短い課題:
資料の冒頭から「Action: coord(445,12)」を含む行までのすべての行を、一字一句変えずに書き写してください。

---------- 提示資料

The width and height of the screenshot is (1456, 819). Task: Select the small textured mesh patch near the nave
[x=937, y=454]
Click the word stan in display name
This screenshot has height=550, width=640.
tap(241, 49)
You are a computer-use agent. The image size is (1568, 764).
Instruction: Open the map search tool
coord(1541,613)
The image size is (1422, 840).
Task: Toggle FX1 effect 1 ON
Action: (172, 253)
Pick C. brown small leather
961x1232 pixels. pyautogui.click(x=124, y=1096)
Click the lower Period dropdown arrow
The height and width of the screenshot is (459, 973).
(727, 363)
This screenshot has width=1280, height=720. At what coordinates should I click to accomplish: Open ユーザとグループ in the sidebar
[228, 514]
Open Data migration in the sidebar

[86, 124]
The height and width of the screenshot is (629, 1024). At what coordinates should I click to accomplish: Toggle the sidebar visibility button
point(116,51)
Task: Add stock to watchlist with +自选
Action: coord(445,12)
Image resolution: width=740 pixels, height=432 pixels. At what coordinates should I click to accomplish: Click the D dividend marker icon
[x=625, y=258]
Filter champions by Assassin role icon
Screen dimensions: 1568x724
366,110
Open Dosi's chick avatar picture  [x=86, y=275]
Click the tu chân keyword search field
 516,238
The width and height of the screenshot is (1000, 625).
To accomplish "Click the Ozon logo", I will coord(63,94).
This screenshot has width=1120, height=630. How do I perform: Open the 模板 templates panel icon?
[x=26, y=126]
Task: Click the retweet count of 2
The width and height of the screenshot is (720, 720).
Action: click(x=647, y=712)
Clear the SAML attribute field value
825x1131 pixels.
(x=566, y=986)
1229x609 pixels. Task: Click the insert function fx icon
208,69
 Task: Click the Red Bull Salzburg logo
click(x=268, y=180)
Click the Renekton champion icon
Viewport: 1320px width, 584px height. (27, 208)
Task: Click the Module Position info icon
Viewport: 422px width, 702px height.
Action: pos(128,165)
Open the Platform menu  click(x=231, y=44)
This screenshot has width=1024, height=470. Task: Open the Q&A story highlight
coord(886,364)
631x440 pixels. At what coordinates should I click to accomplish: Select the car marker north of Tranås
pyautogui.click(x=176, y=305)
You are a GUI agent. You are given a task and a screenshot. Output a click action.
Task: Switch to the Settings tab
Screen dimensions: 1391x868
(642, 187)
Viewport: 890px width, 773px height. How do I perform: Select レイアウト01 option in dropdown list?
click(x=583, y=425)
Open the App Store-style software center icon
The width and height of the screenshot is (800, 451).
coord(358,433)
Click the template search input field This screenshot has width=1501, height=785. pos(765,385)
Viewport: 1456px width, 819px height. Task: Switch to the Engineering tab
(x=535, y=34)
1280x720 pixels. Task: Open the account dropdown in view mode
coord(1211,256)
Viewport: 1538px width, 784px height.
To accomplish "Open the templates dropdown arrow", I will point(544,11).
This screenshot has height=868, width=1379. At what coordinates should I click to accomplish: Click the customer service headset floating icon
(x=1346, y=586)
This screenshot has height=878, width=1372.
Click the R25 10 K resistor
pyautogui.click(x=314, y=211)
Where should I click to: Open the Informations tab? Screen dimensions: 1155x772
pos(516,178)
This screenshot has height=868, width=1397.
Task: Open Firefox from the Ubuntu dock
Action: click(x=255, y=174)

--------------------

解答:
The width and height of the screenshot is (1456, 819). Task: Select the small textured mesh patch near the nave
[x=937, y=454]
Click the word stan in display name
This screenshot has height=550, width=640.
tap(241, 49)
You are a computer-use agent. The image size is (1568, 764).
Instruction: Open the map search tool
coord(1541,613)
The image size is (1422, 840).
Task: Toggle FX1 effect 1 ON
Action: (172, 253)
Pick C. brown small leather
961x1232 pixels. pyautogui.click(x=124, y=1096)
Click the lower Period dropdown arrow
The height and width of the screenshot is (459, 973).
(727, 363)
This screenshot has width=1280, height=720. At what coordinates should I click to accomplish: Open ユーザとグループ in the sidebar
[228, 514]
Open Data migration in the sidebar

[86, 124]
The height and width of the screenshot is (629, 1024). At what coordinates should I click to accomplish: Toggle the sidebar visibility button
point(116,51)
Task: Add stock to watchlist with +自选
Action: coord(445,12)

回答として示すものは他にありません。